→ EXCERPT TO READ:

##############################

Something for the weekend, #5

Optimism and reasons for optimism, recently spotted in the media:

* Bug off: “Planting GMOs kills so many bugs that it helps non-GMO crops”

     → “… new work shows that Bt corn also controls pests in other types of crops planted nearby, specifically vegetables. In doing so, it cuts down on the use of pesticides on these crops, as well.”

* Bug in: “The bug in our diet”.

     → Canada’s National Post takes an in-depth look at all the latest research on human-edible insects, and how to package and market them.

* Face bork: Nielsen stats show users spending 24 percent less time on Facebook

     → In November – December 2017. Looks like positive news, but the question is: is this a normal pre-Christmas dip, due to people tending to be busy at that time of year? Did much the same dip happen in late 2016?

* Golden showers: “Welcome to the Golden Age”.

     → The City Journal reviews the new book Enlightenment Now: The Case for Reason, Science, Humanism, and Progress, by Steven Pinker. With a strong focus on just how much the habitual future-phobics of the political left will hate the book.

* Bunnies begone: “Gardeners must be optimists” muses a small-town gardener.

     → Though, as he says, it does help if you… “Erect a fence of appropriate materials that’s high enough and strong enough to keep the unwanted interlopers out.” So true.



A major new paper from MIT and others: “Does replacing coal with wood lower CO2 emissions? Dynamic lifecycle analysis of wood bioenergy”.

Ten days after official publication of this robust confirmation that killing whole healthy trees to make wood pellets for power stations is not ‘green’, the press reports are all over Google News.

##############################

→ AVAILABLE DATA:

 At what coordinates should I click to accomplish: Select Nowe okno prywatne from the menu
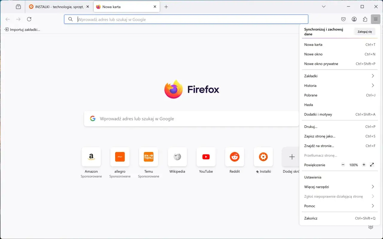click(x=321, y=64)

##############################

→ EXERCISE INSTRUCTIONS:
• 1. In the weekend roundup, which publication reviewed Steven Pinker's book Enlightenment Now?
• 2. Please carry on the weekend roundup from the point where it stops.
You won't need the lines for any of this.

→ OUTPUTS IN ORDER:
• 1. The City Journal reviewed it.

• 2.
No, I’m kidding. Of course they’re not. A simple Google News search shows that not a single news source has yet referenced this ‘inconvenient’ paper by title…

Clicking on the “All results for…” link only returns one to the main Google Search.

The underlying psychology of Generation Snowflake

An interesting observation in the latest issue of The Atlantic. Its “Study of Studies” sidebar column offers another few pieces of the puzzle on how a worldview of optimism/pessimism emerges in an individual. The first is that if one is pessimistic, one may appear to have a more urgent and serious communication style, and thus be more socially attractive. That seems valid. The other is that…

“Optimism can also beget disappointment [on a personal level]”

The example given here is of a student who hopefully expects a good mark for an essay, but gets a lesser mark. However it references only one short psychology paper. The paper’s 2010 date is ‘pre crisis’ in psychology, and the sample was 77 “students in a psychology class”, so one has to be a little cautious. One class of malnourished and hungover hormone-addled adolescents does not extrapolate well to the general population. The paper cited is: Sweeny and Shepperd, “The Costs of Optimism and the Benefits of Pessimism“, Emotion, Oct. 2010.

Simplistic, then, but the finding rings true. Such a habitual year-on-year pessimism (arising from unrealistic irrational optimism) could easily become ingrained at the personal level, given the right personality types and intelligence level. Certain types of adolescents could later use that habitual approach to shape their early understanding of the larger world.

The study notes that the biggest irrational optimists appear to be aware of the trade-off between ‘happy-go-lucky today / dashed down tomorrow’…

“people seem to be aware of the potential costs of optimism — participants who predicted higher scores before feedback also anticipated experiencing greater disappointment should they perform poorly”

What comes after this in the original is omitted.